→ ACTIVITY
Decide whether each statement agrees with the passage below on Congress in the early coronavirus outbreak. Answer yes or no, quoting the deciding words. 1. Four members of Congress had tested positive for the disease. 2. The average age of a member of Congress was 50. 3. The House of Representatives held no hearings or business meetings at all for nearly six weeks.

→ TEXT UNDER STUDY
Start of Block
On March 22nd 2020, less than a week before national news headlines would announce that the United States had the most confirmed cases of the novel coronavirus virus in the world and had suffered nearly 3,000 deaths, the former head of the U.S. Food and Drug Administration tweeted, “a significant proportion of epidemic transmission is due to...asymptomatic infection.” Meanwhile, interns and staff in Congress were moving from office to office collecting wet signatures for appropriation letters and other business, four members of Congress had tested positive for the disease, and 44 members had self-quarantined from exposure to the virus. Without widespread adoption of a simple digital signatures tool, Congress, with an average member age of 60, was at risk of rapidly causing every member to be infected. As 535 member offices rushed to work remotely, the Constitutionally mandated activities of the institution grew dim from public view— with two small exceptions, the House of Representatives did not conduct hearings or business meetings for nearly six weeks.
End of Block
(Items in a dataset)
Start of Block
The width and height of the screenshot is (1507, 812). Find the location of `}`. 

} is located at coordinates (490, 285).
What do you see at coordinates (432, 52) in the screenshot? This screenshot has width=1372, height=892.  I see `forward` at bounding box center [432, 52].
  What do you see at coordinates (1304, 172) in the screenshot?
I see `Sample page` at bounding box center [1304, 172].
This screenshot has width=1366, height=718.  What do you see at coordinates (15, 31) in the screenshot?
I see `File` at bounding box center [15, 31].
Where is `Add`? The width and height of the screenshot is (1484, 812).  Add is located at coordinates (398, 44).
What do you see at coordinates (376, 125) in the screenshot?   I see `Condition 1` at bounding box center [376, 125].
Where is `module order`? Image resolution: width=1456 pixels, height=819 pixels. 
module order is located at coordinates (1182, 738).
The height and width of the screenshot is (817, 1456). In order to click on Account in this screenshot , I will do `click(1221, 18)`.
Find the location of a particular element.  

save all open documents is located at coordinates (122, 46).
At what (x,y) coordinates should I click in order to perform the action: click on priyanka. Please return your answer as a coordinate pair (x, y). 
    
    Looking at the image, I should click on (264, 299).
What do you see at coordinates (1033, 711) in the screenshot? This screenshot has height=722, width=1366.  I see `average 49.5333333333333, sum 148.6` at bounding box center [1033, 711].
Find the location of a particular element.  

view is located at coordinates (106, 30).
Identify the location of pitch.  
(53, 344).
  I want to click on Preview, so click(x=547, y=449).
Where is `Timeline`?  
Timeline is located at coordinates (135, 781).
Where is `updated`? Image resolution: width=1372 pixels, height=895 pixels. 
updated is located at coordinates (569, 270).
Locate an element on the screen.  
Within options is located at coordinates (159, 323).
End of Block
→ TASK SOLUTION
1. Yes: "four members of Congress had tested positive for the disease"
2. No: "with an average member age of 60"
3. No: "with two small exceptions, the House of Representatives did not conduct hearings or business meetings for nearly six weeks"